The director spent hours reading through article after article on the internet, taking in everything she possibly could. As her brother’s condition worsened, she questioned doctors and neurologists trying to find ways to help manage her brother’s health. Having spent time looking after a close friend who’d suffered with multiple-sclerosis, Potter had some experience navigating the medical system already, but this new proximity to hospitals and the care they provide for patients shocked her. “I learnt things all the time,” says the director, “about disabilities, how people who are perceived as disabled or ‘other’ or ‘different’ get slightly dehumanised.” She became acutely aware of the ways patients, particularly those with neurological conditions, are talked ‘about’ rather than ‘to’. “I became quite militant in my feelings about the right of somebody to be treated as a whole human being – with dignity, and not just as a bunch of symptoms.”

The Roads Not Taken is not a portrait of Potter’s brother or her relationship with him, but the director’s experiences have undoubtedly informed the empathy at the heart of her latest picture. “The struggles my brother had as he got a diagnosis became, if you like, a form of authentic research to make a story which I knew was true,” she says. “Not autobiographical, but true.” 

Starring Javier Bardem, Elle Fanning, Salma Hayek and Laura Linney, The Roads Not Taken follows 24 turbulent hours in the life of father and daughter Leo (Bardem) and Molly (Fanning) as Molly grapples with the challenges of dealing with her father’s declining mental state. As the pair weave their way around New York City, their ordinary but stressful day takes on a hallucinatory and epic quality. Leo’s consciousness flows in and out of two parallel lives – a passionate marriage with his childhood sweetheart Dolores (Hayek) in Mexico; and a life lived in solitude on a remote and beautiful Greek island.

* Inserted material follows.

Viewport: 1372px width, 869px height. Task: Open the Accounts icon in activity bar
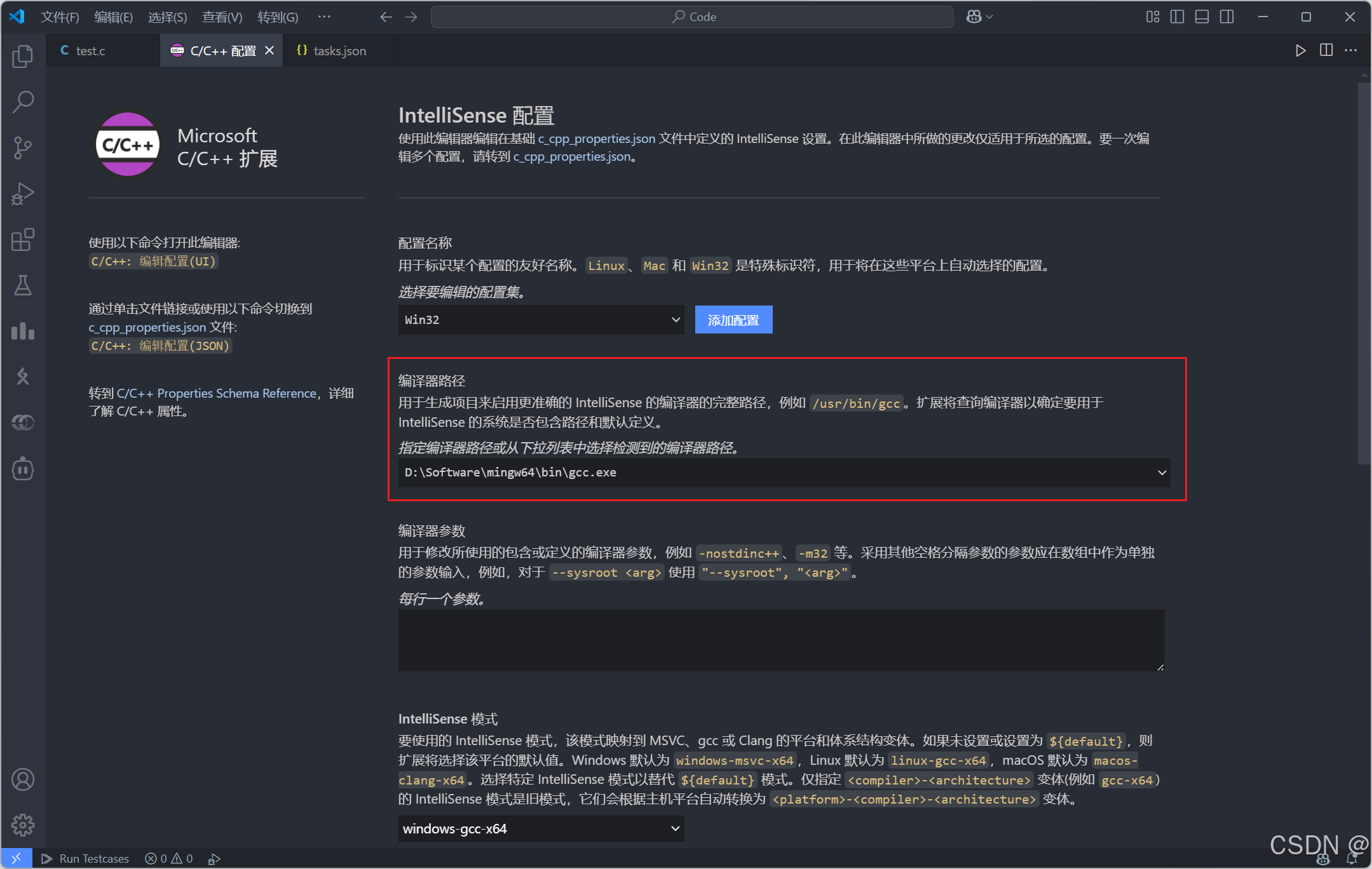tap(23, 779)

“The film is about the condition in part, but it’s also about something that’s more universally applicable,” says Potter. “We all make choices in our lives and those choices have consequences. We experience crossroads moments – we could go one way, or we could go another. After the choice is made, the question is, does some other part of you take the second route?” The film weaves a rich, cinematic tapestry as Leo’s parallel lives – visible only to him – gradually unravel in moments of tragedy, happiness, regret and humour.

As she wrote the script, Potter’s focus on three interconnecting narratives provided distance between her experiences and those of her central characters. “I always like the metaphor of the sculptor who finds the form hidden inside the block of stone,” she says. “Things change and transform, it becomes something else with its own kind of rules. It may have been seeded in experiences that have been lived, but it goes through so many filters and transformations that it feels like something completely other.” Shooting the film in a tight 26 days, working in multiple locations around the world, left little room for any kind of catharsis. “You’re too busy,” says Potter. “There’s not time to be emotionally indulgent.” 

Prior to large-scale lockdowns, the director toured The Roads Not Taken at film festivals in Berlin and New York, its message of compassion resonating strongly with audiences. With the film’s release later this week, the director hopes her latest picture might teach viewers about the challenges and joys of caring for others. “A great many people come up to me, some of them crying, saying that it rang true for them,” she says. “It was often a grandfather, a grandmother, a parent, someone they’d lost. I think they were able to acknowledge that the love you feel for somebody when they’re suffering is very powerful.”

The Roads Not Taken screens in cinemas throughout the UK and Ireland from September 11, 2020.